Its business model was to embed clinicians, such as paramedics and EMTs, at nursing homes so they could respond to emergencies. When a patient needed help, the paramedics could use Call9's software to connect by video-chat with a remote emergency-medicine physician. The doctor could then determine whether a patient needed to go to the hospital.
The model was designed to attract nursing homes aiming to avoid sending patients on unnecessary trips to the hospital—which could result in an empty bed and penalties from Medicare.
Its $24 million Series B round in 2017 attracted Redmile Group, a San Francisco–based investment firm that had previously focused on biotech companies.
ArchCare, which runs the Mary Manning Walsh Nursing Home on the Upper East Side, was one of Call9's early clients. Scott LaRue, ArchCare's CEO, said he was impressed with Peck and Call9's results. But the nursing home was able to get its patients' hospitalization rates low enough on its own that paying the startup no longer made sense.
"Their model wasn't able to move the needle sufficiently to justify the ongoing expense," LaRue explained.
Call9 made money through insurance contracts that would reward the company when patients had improved health outcomes and spending fell. At least that was how it was supposed to work.
Peck found that some insurance companies, including Aetna and UnitedHealthcare, didn't want to create value-based contracts with a small group of doctors like Call9's and preferred to reimburse in the traditional way by paying for each telemedicine visit provided.
To accommodate those insurers, Call9 needed to allocate some of its team to focus on billing in the more traditional fee-for-service way, pulling it further from its goal of managing the health of a population of patients and earning money for positive outcomes.
"We had to do services in a particular way that in no way brought value to our model," Peck said. "We had to check very specific boxes to make sure we got paid."
Redmile controlled a more than 50% interest in Call9 and could dictate its future direction. The investment firm encouraged the fee-for-service strategy.
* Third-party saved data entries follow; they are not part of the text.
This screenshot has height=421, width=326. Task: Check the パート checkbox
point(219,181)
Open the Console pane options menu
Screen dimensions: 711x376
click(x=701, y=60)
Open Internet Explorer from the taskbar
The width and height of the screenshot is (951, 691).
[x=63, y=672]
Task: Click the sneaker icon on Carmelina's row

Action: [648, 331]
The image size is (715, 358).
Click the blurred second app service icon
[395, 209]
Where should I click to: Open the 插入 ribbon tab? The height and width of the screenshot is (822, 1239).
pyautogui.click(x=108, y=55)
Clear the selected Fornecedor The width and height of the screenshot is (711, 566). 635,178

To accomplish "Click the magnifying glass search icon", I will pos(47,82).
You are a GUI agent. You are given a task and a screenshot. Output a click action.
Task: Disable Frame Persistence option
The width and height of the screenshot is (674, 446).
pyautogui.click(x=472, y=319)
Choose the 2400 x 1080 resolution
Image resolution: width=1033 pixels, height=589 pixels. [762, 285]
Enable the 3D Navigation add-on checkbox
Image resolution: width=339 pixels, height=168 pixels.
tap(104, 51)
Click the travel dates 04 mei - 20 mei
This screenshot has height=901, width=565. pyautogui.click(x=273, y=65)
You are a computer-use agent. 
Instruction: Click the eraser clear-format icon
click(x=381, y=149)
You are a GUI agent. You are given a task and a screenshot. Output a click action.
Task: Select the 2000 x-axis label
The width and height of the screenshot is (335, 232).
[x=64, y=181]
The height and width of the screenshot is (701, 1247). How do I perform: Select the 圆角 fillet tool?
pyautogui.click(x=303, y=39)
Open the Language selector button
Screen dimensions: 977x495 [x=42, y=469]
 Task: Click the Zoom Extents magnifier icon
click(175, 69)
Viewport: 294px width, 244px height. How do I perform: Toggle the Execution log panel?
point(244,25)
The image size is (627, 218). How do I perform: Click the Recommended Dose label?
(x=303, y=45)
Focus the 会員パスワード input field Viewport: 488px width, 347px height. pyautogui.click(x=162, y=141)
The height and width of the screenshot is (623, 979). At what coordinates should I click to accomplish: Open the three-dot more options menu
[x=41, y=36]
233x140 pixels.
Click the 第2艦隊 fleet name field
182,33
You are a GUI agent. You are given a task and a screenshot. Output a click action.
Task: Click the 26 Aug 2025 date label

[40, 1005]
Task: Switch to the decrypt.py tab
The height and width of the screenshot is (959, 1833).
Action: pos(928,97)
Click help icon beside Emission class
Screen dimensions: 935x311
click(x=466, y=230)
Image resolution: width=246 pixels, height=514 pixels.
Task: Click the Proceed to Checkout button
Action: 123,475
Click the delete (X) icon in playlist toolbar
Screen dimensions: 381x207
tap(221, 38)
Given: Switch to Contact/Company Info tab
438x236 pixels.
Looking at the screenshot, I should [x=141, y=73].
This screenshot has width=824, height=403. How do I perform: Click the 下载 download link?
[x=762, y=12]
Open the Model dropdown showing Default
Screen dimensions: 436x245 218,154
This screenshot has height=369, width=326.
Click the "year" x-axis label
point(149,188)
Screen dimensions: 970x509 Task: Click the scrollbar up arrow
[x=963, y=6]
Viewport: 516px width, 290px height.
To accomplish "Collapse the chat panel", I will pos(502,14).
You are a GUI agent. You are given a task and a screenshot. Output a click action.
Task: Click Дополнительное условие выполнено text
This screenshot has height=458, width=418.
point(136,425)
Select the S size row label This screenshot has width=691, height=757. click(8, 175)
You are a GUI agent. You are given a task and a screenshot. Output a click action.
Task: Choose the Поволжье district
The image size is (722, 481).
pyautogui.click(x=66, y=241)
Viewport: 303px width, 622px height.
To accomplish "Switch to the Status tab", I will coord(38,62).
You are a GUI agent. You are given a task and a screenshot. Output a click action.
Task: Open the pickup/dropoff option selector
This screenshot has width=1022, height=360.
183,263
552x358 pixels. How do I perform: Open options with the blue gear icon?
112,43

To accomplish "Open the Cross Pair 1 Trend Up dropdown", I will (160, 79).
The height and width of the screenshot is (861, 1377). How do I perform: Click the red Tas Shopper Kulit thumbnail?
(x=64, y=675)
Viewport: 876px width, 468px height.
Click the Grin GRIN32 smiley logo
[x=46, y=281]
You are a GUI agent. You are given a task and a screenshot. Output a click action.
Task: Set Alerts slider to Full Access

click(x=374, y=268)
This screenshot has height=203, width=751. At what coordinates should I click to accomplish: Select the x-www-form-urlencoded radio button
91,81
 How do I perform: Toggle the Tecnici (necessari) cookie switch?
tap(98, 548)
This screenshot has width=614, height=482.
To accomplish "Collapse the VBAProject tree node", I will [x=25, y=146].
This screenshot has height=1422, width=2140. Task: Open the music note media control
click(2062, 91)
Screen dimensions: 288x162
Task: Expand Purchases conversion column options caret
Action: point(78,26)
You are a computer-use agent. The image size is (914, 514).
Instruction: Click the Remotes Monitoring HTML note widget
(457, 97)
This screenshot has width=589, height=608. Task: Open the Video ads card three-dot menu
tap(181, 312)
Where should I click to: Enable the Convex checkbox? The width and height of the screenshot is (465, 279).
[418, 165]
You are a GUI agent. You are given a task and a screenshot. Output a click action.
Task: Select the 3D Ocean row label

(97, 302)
Call9 was able to generate revenue, and the company grew to a network of 12 nursing homes around New York. But it ran low on money, thanks to increased spending on staff and other expenditures
In the spring the company's cash fell below what it owed Western Technology Investment, its Silicon Valley–based lender, and WTI exercised its right to put a lien on Call9 in what Peck called a "friendly foreclosure." Call9 never closed its potential Series C round.